» Problem statement
In the entries that follow, the lines from the one with "Real Estate Trends/Statistics (1347, 722)" through the one with "Marketing (1294, 652)" are the ones to write out, exactly and with both ends included. Nothing else should appear.

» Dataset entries
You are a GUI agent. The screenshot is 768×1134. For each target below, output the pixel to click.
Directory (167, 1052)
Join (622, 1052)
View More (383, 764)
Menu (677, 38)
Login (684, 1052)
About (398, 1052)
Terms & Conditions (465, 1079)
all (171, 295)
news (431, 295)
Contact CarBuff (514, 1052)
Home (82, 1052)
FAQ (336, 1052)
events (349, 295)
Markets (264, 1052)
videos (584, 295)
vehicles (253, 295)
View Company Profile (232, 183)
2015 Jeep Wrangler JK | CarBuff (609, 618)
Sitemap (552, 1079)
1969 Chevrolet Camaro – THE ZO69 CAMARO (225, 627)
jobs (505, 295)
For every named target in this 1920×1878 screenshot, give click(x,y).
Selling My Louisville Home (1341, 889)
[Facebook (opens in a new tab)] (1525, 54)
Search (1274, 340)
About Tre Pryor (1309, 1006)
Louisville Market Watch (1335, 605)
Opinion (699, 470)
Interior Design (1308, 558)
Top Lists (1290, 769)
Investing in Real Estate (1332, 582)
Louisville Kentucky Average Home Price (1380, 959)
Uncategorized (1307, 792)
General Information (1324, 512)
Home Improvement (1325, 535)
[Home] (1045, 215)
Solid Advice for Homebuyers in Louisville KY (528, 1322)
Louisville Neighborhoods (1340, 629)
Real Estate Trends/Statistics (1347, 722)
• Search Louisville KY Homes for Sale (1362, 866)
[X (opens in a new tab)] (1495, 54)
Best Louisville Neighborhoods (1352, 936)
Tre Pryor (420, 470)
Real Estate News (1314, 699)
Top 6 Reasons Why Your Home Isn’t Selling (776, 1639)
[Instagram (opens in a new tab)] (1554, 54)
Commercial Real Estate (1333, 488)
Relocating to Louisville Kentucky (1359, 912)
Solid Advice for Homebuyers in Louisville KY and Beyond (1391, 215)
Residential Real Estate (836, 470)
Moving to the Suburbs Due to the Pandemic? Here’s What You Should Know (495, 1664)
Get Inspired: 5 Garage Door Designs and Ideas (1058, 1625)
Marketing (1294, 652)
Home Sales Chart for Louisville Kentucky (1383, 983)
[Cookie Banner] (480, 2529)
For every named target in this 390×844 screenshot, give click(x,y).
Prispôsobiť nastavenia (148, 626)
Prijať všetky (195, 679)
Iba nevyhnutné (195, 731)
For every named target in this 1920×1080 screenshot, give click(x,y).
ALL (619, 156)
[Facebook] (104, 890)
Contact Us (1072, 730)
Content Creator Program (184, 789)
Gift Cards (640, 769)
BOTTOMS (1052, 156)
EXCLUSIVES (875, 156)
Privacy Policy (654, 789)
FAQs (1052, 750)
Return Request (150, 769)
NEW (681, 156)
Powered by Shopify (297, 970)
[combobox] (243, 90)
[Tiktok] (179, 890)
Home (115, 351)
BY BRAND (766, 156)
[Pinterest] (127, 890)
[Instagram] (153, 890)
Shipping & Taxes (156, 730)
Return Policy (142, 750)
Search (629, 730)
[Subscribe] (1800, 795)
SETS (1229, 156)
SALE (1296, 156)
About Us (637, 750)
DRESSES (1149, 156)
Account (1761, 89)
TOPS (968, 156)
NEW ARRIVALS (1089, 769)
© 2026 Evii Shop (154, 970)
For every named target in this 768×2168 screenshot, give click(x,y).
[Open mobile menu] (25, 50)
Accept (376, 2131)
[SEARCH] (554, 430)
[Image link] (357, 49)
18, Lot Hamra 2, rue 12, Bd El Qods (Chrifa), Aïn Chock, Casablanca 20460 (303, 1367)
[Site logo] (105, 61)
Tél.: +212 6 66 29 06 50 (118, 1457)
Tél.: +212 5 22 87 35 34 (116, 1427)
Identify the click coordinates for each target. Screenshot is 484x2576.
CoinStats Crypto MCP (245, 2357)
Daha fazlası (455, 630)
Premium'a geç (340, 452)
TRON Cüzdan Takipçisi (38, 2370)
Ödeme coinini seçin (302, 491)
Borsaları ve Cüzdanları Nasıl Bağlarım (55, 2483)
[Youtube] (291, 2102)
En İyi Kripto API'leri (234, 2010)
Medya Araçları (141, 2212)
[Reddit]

» Response to this exercise
Real Estate Trends/Statistics (1347, 722)
• Search Louisville KY Homes for Sale (1362, 866)
[X (opens in a new tab)] (1495, 54)
Best Louisville Neighborhoods (1352, 936)
Tre Pryor (420, 470)
Real Estate News (1314, 699)
Top 6 Reasons Why Your Home Isn’t Selling (776, 1639)
[Instagram (opens in a new tab)] (1554, 54)
Commercial Real Estate (1333, 488)
Relocating to Louisville Kentucky (1359, 912)
Solid Advice for Homebuyers in Louisville KY and Beyond (1391, 215)
Residential Real Estate (836, 470)
Moving to the Suburbs Due to the Pandemic? Here’s What You Should Know (495, 1664)
Get Inspired: 5 Garage Door Designs and Ideas (1058, 1625)
Marketing (1294, 652)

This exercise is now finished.